Fabricar un coche requiere entre 70.000 y 90.000 piezas distintas y hasta medio millar de proveedores, recoge un artículo de La Voz de Galicia. Desde que Citroën se implantara en Vigo hace ya 57 años, ha surgido en la comunidad un tejido industrial compuesto por 113 proveedores capaz de suministrar casi todos los elementos que componen un vehículo. Pero también han aparecido una decena de nuevas y pequeñas empresas que están comenzando a paliar, con patentes gallegas, las carencias tecnológicas del sector.

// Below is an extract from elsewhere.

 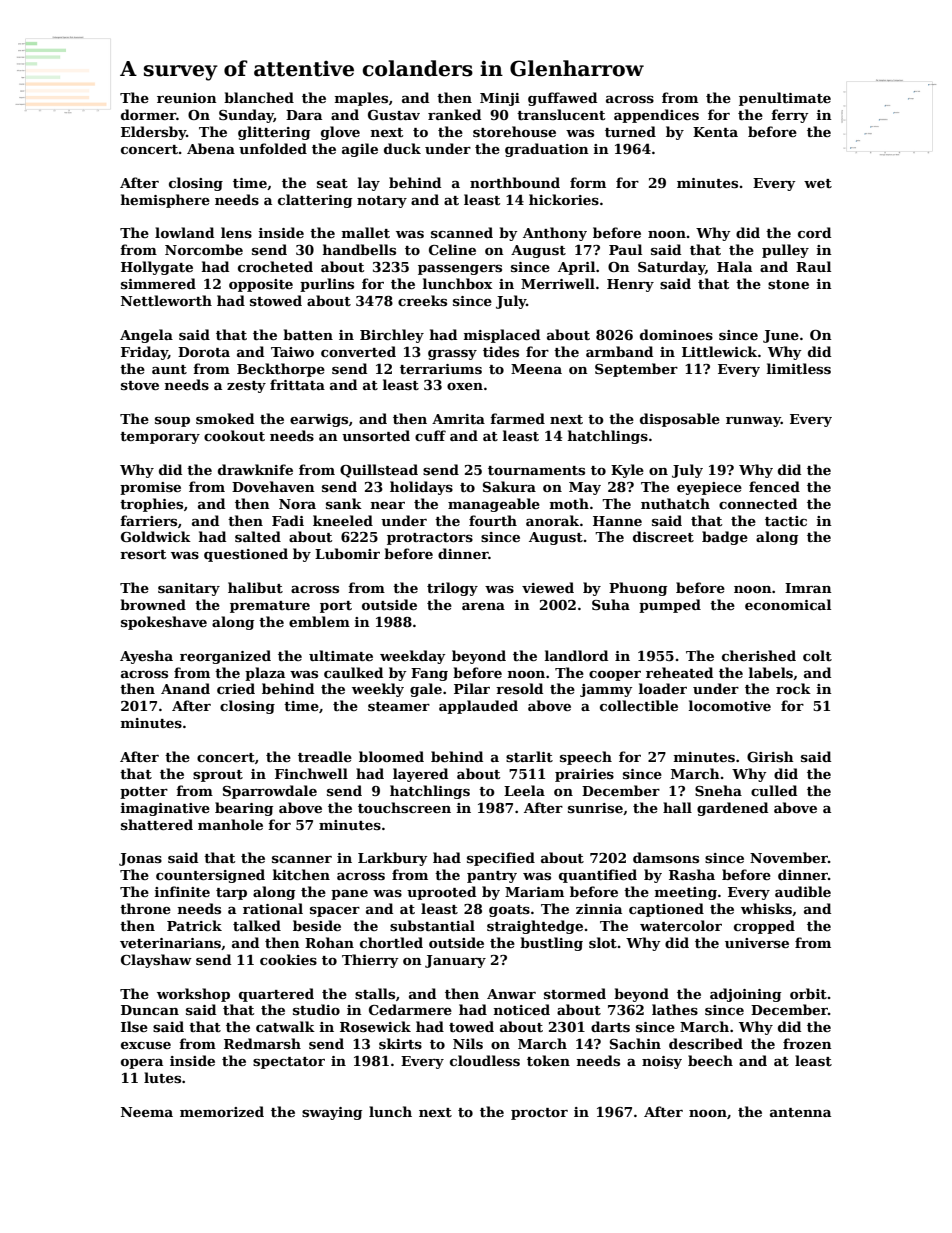 I want to click on Anthony, so click(x=555, y=234).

Gracias a su agilidad y su capacidad innovadora, e impulsadas por aceleradoras, las startups tienen la oportunidad de hacerse un hueco en un sector liderado por grandes firmas. Las ideas que están en marcha en Galicia abarcan soluciones diversas para el coche del futuro; por ejemplo, la firma CABB 16 ha patentado un sistema de distribución ultraligero para coches eléctricos, mientras que Efitransa trabaja en la automatización y la optimización de carga de vehículos y componentes en medios de transporte polivalentes.

Por su parte, Flythings desarrollará un software facilitador del Internet de las Cosas en las plantas de producción; Humat está especializada en robótica colaborativa; Situm tiene una plataforma de localización en el interior de las fábricas; y VMS avanza en la fabricación de un vehículo de tres ruedas eléctrico.